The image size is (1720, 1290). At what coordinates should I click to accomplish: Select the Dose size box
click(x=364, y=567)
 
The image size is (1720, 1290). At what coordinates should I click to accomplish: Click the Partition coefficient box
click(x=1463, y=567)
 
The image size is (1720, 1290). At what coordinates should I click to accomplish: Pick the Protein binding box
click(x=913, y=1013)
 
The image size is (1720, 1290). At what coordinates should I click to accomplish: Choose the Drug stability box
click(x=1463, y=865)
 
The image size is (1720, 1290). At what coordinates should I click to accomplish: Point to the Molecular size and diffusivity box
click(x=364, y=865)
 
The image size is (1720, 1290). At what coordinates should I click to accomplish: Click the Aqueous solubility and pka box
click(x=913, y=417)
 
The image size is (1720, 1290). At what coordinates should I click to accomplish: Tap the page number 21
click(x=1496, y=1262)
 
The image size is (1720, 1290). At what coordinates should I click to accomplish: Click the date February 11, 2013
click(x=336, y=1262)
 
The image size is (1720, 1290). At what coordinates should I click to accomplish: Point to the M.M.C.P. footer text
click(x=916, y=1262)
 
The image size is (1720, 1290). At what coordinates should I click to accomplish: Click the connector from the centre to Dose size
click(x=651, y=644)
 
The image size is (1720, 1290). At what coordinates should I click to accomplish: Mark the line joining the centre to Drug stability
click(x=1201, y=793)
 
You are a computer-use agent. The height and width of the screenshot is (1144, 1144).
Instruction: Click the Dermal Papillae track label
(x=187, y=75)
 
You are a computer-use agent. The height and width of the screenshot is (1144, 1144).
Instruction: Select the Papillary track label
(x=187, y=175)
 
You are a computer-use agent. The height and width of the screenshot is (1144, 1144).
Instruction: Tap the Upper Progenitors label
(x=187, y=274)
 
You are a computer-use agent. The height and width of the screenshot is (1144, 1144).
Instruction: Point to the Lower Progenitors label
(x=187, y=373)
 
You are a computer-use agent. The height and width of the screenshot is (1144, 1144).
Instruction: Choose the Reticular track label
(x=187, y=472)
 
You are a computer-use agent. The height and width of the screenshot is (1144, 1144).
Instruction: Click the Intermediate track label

****************************************

Go through the listing and print each line exactly as it appears.

The image size is (1720, 1290). At what coordinates should I click to accomplish: Select the Dose size box
click(x=364, y=567)
 
The image size is (1720, 1290). At what coordinates should I click to accomplish: Click the Partition coefficient box
click(x=1463, y=567)
 
The image size is (1720, 1290). At what coordinates should I click to accomplish: Pick the Protein binding box
click(x=913, y=1013)
 
The image size is (1720, 1290). At what coordinates should I click to accomplish: Choose the Drug stability box
click(x=1463, y=865)
 
The image size is (1720, 1290). At what coordinates should I click to accomplish: Point to the Molecular size and diffusivity box
click(x=364, y=865)
 
The image size is (1720, 1290). At what coordinates should I click to accomplish: Click the Aqueous solubility and pka box
click(x=913, y=417)
 
The image size is (1720, 1290). At what coordinates should I click to accomplish: Tap the page number 21
click(x=1496, y=1262)
 
The image size is (1720, 1290). At what coordinates should I click to accomplish: Click the date February 11, 2013
click(x=336, y=1262)
 
The image size is (1720, 1290). At what coordinates should I click to accomplish: Point to the M.M.C.P. footer text
click(x=916, y=1262)
 
The image size is (1720, 1290). At what coordinates should I click to accomplish: Click the connector from the centre to Dose size
click(x=651, y=644)
 
The image size is (1720, 1290). At what coordinates should I click to accomplish: Mark the line joining the centre to Drug stability
click(x=1201, y=793)
 
You are a computer-use agent. The height and width of the screenshot is (1144, 1144).
Instruction: Click the Dermal Papillae track label
(x=187, y=75)
 
You are a computer-use agent. The height and width of the screenshot is (1144, 1144).
Instruction: Select the Papillary track label
(x=187, y=175)
 
You are a computer-use agent. The height and width of the screenshot is (1144, 1144).
Instruction: Tap the Upper Progenitors label
(x=187, y=274)
 
You are a computer-use agent. The height and width of the screenshot is (1144, 1144).
Instruction: Point to the Lower Progenitors label
(x=187, y=373)
 
You are a computer-use agent. The height and width of the screenshot is (1144, 1144).
Instruction: Choose the Reticular track label
(x=187, y=472)
 
You are a computer-use agent. The height and width of the screenshot is (1144, 1144).
Instruction: Click the Intermediate track label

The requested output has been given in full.